Keywords

1 Introduction

Pyrolysis is a process of thermal decomposition of biomass in the oxygen-free or oxygenless environment. During the pyrolysis, biomass is converted into different products of (a) a solid product—biochar; (b) a liquid product—bio-oil; and (c) a gaseous product syngas which consists of CO, CO2, hydrogen gas, and other hydrocarbons [1]. Various process parameters such as feedstock type, pyrolysis temperature, heating rate, and the pressure parameter for the gaseous and liquid product yield [2].

Different compositions of cellulose, hemicellulose, and lignin in the biomass affect the yield of charred product. Lignin-rich biomass yields a higher amount of charred product than the biomass which is rich in cellulose and hemicellulose [3]. The temperature and the heating rate affect the char yield inversely. Higher heating rate condition during fast pyrolysis yields lesser biochar than the biomass pyrolyzed at as lower heating rate in slow pyrolysis [4]. Thus, the yield of different pyrolysis products can be controlled by process parameters.

Biochar holds potential application in agriculture as a soil amendment for enhanced crop production [5] and simultaneously acts as an anthropogenic climate mitigation strategy [6]. The upgraded bio-oil (which is the combination of tar and pyrolysis water from the reaction) can be used as liquid fuel for the internal combustion engines. Shihadeh and Hochgreb [7] had also shown that heat release profiles of bio-oil are consistent with the slow combustion and rapid mixing as relative to the diesel engine. The volatiles are mainly composed of carbon monoxide, carbon dioxide, hydrogen gas, and hydrocarbons such as methane, ethylene which are liberated as flue gas [8]. Methane, one of the volatiles, is used as natural gas fuel.

Modeling of pyrolysis system is used to predict the product distribution based on reactions. Pyrolysis modeling helps to get the required outcome through steering the process toward the specific product. The manipulation can be done on different parameters, heating rate, pyrolysis temperature, etc.

A number of models have been developed to simulate the pyrolysis process for the prediction of products yield. But each one has its own limitation. Sharma et al. [1] have modeled the slow pyrolysis of wood and predicted the biochar yield and the flue gas composition. In this model, the authors have used the plots of experimental data of CO/CO2, H2/CO2, and total hydrocarbons/CO2 from [8, 9] to solve the set of equations with zero degrees of freedom. But in the model developed, temperature parameter has not been taken into account for the prediction of char yield.

Song [2] has taken into account of the kinetic parameters used in a gasifier reactor by considering the empirical relationships previously developed by Neves et al. [10]. One of the advantages of this model is being the temperature factor is taken into account in calculating the biochar amount and accordingly the proportion of carbon, hydrogen, and oxygen ratio in the char is obtained. Thus, the char composition varies with the temperature. Char yield is directly obtained from temperature parameter and not through the biomass composition as it has been taken an average from all the biomass composition. The biochar yield is further used to calculate the volatiles and tar yield.

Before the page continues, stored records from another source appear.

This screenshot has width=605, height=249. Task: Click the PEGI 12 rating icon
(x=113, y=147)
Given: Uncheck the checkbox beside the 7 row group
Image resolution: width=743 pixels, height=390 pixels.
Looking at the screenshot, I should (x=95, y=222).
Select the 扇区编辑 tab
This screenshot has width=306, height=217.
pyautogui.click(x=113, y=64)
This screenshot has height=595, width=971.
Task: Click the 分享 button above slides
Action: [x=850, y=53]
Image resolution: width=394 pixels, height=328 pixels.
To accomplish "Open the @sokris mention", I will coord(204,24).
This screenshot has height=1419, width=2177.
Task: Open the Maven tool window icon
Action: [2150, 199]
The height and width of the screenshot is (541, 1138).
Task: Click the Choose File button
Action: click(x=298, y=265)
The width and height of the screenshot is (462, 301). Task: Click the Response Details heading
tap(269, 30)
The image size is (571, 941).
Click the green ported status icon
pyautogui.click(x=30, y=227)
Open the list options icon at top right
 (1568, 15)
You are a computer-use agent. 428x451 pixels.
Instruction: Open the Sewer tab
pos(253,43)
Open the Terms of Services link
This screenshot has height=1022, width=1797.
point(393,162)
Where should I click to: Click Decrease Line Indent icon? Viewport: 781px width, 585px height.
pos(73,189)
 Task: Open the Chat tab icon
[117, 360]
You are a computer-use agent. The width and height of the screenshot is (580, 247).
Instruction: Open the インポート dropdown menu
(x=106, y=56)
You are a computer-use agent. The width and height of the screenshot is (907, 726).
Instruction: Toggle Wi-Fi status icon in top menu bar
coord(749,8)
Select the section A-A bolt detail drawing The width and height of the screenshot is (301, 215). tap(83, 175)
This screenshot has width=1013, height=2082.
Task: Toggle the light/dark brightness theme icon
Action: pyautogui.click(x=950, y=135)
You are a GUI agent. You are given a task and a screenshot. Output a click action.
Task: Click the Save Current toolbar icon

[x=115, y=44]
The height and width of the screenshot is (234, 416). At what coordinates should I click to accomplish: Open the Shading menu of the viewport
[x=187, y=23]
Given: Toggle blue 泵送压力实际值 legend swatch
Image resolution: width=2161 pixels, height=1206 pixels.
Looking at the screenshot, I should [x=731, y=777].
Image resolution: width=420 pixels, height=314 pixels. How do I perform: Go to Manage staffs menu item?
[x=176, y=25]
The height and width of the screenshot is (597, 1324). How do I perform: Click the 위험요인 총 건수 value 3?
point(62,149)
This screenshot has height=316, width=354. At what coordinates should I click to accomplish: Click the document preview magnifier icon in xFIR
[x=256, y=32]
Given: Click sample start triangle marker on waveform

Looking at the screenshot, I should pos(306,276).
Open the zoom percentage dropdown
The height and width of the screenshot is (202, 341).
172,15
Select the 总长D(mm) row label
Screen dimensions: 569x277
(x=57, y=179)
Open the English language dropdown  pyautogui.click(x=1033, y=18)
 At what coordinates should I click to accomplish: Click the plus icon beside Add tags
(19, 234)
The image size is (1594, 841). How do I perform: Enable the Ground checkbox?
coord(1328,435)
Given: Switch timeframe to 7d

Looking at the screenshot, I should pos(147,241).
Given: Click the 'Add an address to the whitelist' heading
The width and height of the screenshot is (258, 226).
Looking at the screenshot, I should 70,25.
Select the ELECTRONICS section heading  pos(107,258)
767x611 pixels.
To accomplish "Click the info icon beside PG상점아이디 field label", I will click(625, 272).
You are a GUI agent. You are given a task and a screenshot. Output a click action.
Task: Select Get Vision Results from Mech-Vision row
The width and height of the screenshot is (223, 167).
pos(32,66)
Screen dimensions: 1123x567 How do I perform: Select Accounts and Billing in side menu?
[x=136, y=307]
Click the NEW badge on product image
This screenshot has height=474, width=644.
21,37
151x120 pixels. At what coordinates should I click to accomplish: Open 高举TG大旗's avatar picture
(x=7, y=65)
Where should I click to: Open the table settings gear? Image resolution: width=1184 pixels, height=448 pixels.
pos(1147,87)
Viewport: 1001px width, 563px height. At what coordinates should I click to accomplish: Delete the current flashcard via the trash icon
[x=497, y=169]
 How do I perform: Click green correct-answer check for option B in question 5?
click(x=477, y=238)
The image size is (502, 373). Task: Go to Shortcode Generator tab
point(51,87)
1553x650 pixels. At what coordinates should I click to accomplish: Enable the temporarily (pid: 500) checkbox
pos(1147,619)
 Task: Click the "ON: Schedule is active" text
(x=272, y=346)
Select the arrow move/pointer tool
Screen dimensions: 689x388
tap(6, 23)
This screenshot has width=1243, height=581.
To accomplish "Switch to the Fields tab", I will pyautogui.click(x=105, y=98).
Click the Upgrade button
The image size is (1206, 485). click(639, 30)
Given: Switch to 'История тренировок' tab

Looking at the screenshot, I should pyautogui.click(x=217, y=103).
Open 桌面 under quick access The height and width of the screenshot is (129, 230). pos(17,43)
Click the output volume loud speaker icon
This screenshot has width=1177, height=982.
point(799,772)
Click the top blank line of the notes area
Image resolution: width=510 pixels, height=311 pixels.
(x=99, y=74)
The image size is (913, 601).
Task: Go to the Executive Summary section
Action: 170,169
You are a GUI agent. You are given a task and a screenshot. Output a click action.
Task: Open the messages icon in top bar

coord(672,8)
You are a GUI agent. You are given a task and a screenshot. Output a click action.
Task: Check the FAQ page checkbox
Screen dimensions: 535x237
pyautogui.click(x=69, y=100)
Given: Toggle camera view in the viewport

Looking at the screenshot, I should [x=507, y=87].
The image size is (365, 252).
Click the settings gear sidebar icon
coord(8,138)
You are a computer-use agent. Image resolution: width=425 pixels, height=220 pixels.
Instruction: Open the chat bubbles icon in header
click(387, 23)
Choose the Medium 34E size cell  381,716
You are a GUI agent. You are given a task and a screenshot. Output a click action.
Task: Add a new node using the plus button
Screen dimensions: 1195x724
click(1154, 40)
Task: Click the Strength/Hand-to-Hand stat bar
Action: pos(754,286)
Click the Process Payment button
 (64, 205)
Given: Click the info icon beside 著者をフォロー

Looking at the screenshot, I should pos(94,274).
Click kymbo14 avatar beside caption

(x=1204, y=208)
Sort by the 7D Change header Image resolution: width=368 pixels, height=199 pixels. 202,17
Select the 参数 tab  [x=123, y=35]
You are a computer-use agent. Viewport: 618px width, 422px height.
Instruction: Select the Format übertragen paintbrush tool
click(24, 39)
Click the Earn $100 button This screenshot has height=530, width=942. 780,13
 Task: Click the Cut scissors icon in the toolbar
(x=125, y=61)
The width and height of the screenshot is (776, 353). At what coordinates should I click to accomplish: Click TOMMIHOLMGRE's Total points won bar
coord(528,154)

An economic trade-off model as developed by Yoder et al. [11] also dealt with the prediction of biochar and bio-oil yield percentage. Biomass has been broadly classified into four main categories, namely agricultural residues, other agricultural residues, forest residues, and industrial residues. Also, in this paper, pyrolysis process has been broadly classified into fast and slow pyrolysis based on the heating rate which adds one more set of parameter that needs to be considered apart from pyrolysis temperature. The model developed by Yoder et al. [11] has been given importance on economic aspects of the pyrolysis process rather than the flue gas composition. Biomass composition has not been considered for the prediction of biochar yield is one of the disadvantages of this model.

In this research manuscript, the pyrolytic kinetics model designed by Song [2] has been further modified to predict the yield of the biochar, tar, and the flue gas composition in the pyrolytic reactor. The feedstock selection of different straw biomass has been considered. The comparison of the results was performed to understand the temperature and biomass effect on the pyrolysis products yield.

2 Model Development for Biomass Pyrolysis

The model designed by Song [2] used to predict the yields of biochar, tar, and volatile gas composition essentially derived and advanced from [10]. The mathematical model to predict the components yield based on the following assumptions: Gasification of carbon takes place in an isothermal reactor, and the biomass is well mixed; oxygen supplied is consumed entirely, and nitrogen remains inert throughout the reaction; pyrolysis of carbon takes place in the isothermal reactor condition; thus, kinetic model can be designed, and drying takes place at the start of the reaction itself (i.e., at the inlet).

In the first stage of pyrolysis, given biomass fuel (F) is pyrolyzed and converted into char (ch), volatile gas, and liquid. Liquid consists of tar and pyrolytic water (H2O) as given in Eq. 1. The volatile gas compositions include carbon dioxide (CO2), carbon monoxide (CO), methane (CH4), hydrogen gas (H2), as described in Eq. 2.

$${\text{Total}}\,{\text{liquid}}\,{\text{yield}} = Y_{{{\text{tar}},\text{F}}} + Y_{{{\text{H}}_{ 2} {\text{O}},\text{F}}} + {\text{Moisture}}\,{\text{content}}\,{\text{of}}\,{\text{biomass}}$$
(1)
$${\text{Total}}\,{\text{volatile}}\,{\text{gas}}\,{\text{yield}} = Y_{{{\text{H}}_{ 2} ,\text{F}}} + Y_{{{\text{CO}},\text{F}}} + Y_{{{\text{CH}}_{ 4} ,\text{F}}} + Y_{{{\text{CO}}_{ 2} ,\text{F}}}$$
(2)

Yi,j is the expression to denote yield of ith element in kilograms from jth element in kilograms. Temperature parameter input is given in Celsius, and the yield is obtained in units, kg/kg of biomass. For instance, the char yield is obtained as a kilogram of biochar obtained per kilogram of biomass.

In the second stage, i.e., during the increase in temperature, the tar again gets cracked into volatiles called secondary cracking of tar particles. During this phase, the produced targets cracked into different gaseous substance based on the composition of biomass. Moreover, the increased pressure in response to increased gaseous level in the reactor causes the recompression to tar (liquid).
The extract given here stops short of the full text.